How Openavail treats a connected Google account depends on whether it is a personal account or a Google Workspace account. The distinction is determined automatically at sign-in — you do not configure it manually.

Personal Google accountGoogle Workspace account
How to identify@gmail.com or any address without a Workspace tenantCorporate or edu address backed by a Workspace tenant
Plan assignedIndividualTeam
Domain deduplicationNot appliedTeammates signing in with the same domain are provisioned as members of the same workspace
JIT provisioningNo — each sign-in creates a separate workspaceYes — the first user from a domain creates the workspace; subsequent users from the same domain join it

Why it matters for agents: Agents identify calendar owners by email (owner_email in API requests). The email is stable regardless of account type or Google Workspace setup. The account type only affects how the dashboard is organised.

Multiple calendars and the primary calendar

A calendar owner can connect more than one calendar (for example, a work Google calendar and a personal one). When an agent calls POST /v1/availability/search, Openavail:

  1. Unions free/busy data from all of the owner's connected calendars to give an accurate availability picture.
  2. Writes the hold and any resulting booking to the owner's designated primary calendar.

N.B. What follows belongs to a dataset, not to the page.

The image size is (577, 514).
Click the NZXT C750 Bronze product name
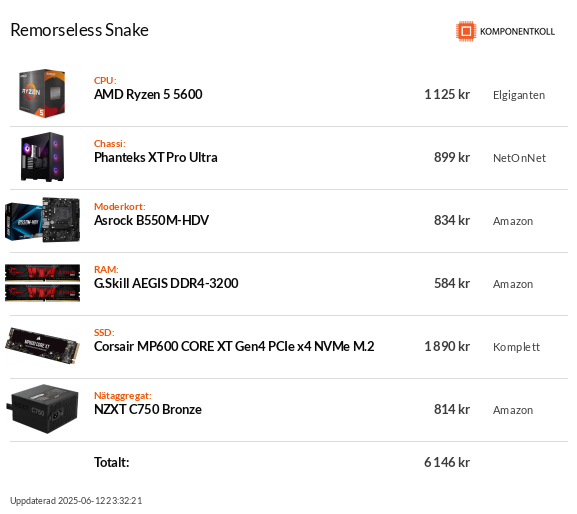[x=148, y=410]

The owner sets their primary calendar in the dashboard (Dashboard → Calendars → Set as primary). If the primary is disconnected, agents receive CALENDAR_NOT_FOUND until a new primary is set.

To target a specific calendar type, agents can pass "calendar_type": "work" (or "personal" / "other") alongside owner_email. Openavail resolves to the matching calendar and falls back to the primary if no match exists. The resolved_calendar_type field in the response confirms which calendar was selected.

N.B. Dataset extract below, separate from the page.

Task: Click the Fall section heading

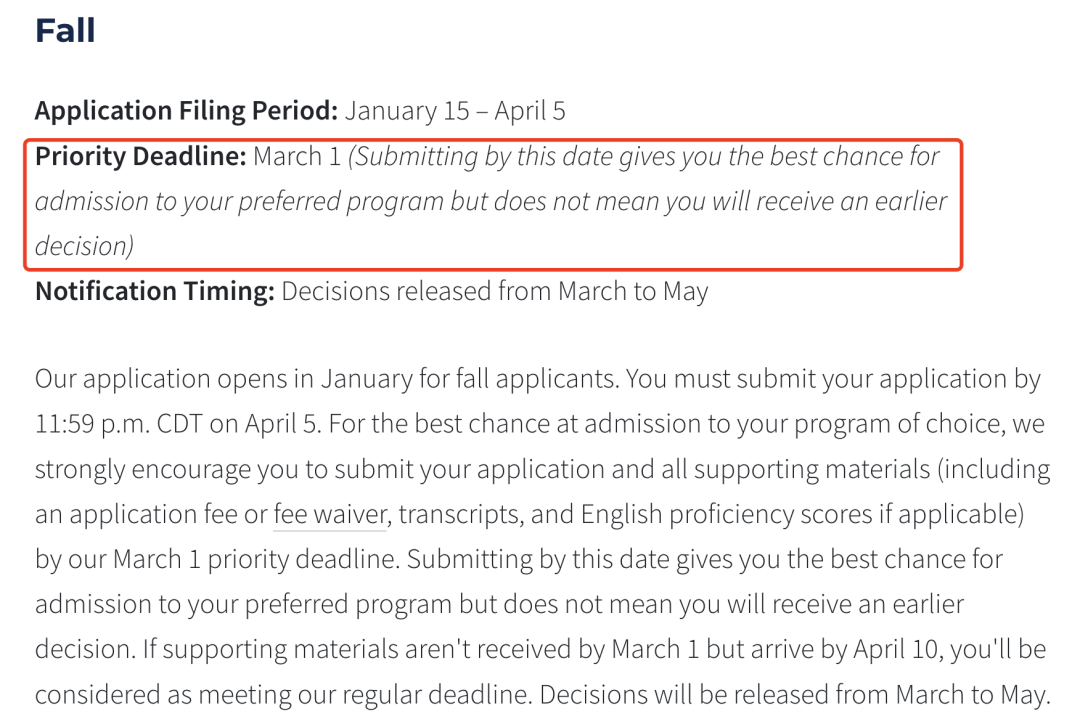Action: coord(65,30)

calendar_type: null is the default state. A calendar has no type label until the owner sets one in the dashboard (Dashboard → Calendars → edit the calendar). Agents should treat null as "untagged primary" rather than an error — availability checks and bookings still work normally. If an agent passes "calendar_type": "work" but the owner has no calendar tagged as work, Openavail falls back silently to the primary. To avoid this ambiguity, ask owners to tag their calendars during onboarding.

Timezones

All datetimes in the Openavail API are UTC. Every start, end, earliest_start, and latest_end field must be an ISO 8601 string in UTC (e.g. 2026-07-01T14:00:00Z). The API never accepts or returns timezone-offset times.

Agents are responsible for converting to UTC before calling. When a user says "book something at 2pm", the agent needs the calendar owner's timezone to produce the correct UTC time.

Getting the owner's timezone: call GET /v1/calendar-owners/:owner_email/calendars or GET /v1/owner-context before booking. Each calendar in the response includes a timezone field (IANA identifier, e.g. "Europe/Berlin"). Use the primary calendar's timezone — is_primary: true — as the owner's local timezone. The value is populated automatically when the owner connects their calendar; null is returned only if the provider did not supply one.

{
  "calendars": [
    {
      "calendar_type": "work",
      "is_primary": true,
      "timezone": "Europe/Berlin"
    }
  ]
}

A safe agent pattern: fetch the owner's calendars once at session start, read timezone from the primary, apply that offset for all UTC conversions in the session. Fall back to asking the user if timezone is null.